À première vue, cette promotion de Michael Steele à la tête du Grand Old Party semble donc uniquement fondée sur la couleur de peau du principal intéressé... qui assume. Une élection interne suspecte ; le parti de Reagan, du clan Bush et de John McCain passe pour une organisation pataude, vide d'idée et de personnalité, qui ne réagit plus que dans l'instant, par pragmatisme et opportunisme, en tentant maladroitement de sauver les meubles.
C'est la réaction que j'ai eu à chaud. Mais en y réfléchissant, je pense que le Parti Républicain réalise là un coup de maître, défensif mais brillant, et ce pour plusieurs raisons:
D'abord, aussi ridicule que cette manœuvre politicienne puisse paraître, elle ne peut faire trop de mal à un Parti Républicain déjà bien mal en point qui n'a plus grand chose à perdre. C'est le moment idéal pour faire ce qui serait politiquement suicidaire en temps normal. Certes, l'aspect artificiel, forcé, de cette prise de pouvoir sur le GOP par Michael Steele marque les esprits aujourd'hui, et j'imagine que bon nombre de blancs des états du centre et du sud du pays l'auront en travers de la gorge pendant quelques temps.

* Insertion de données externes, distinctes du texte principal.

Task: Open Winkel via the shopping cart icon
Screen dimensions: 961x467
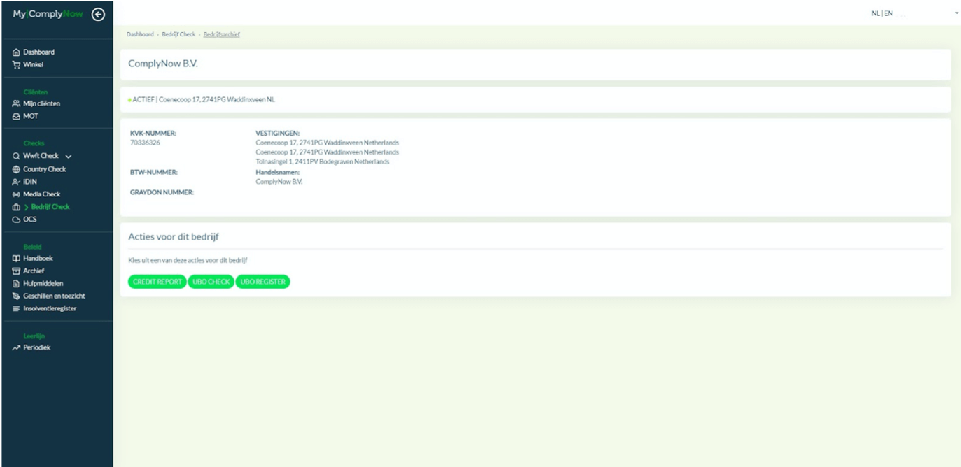Action: tap(16, 65)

Mais dans deux ans, lors des élections parlementaires de mi-mandat, cette anecdote sera oubliée. Entre temps les républicains auront fourni d'immenses efforts dans les quartiers noirs, Barack Obama aura perdu au moins un peu de sa superbe. Le Parti Républicain et son nouveau président pourront certainement se vanter d'un bilan positif.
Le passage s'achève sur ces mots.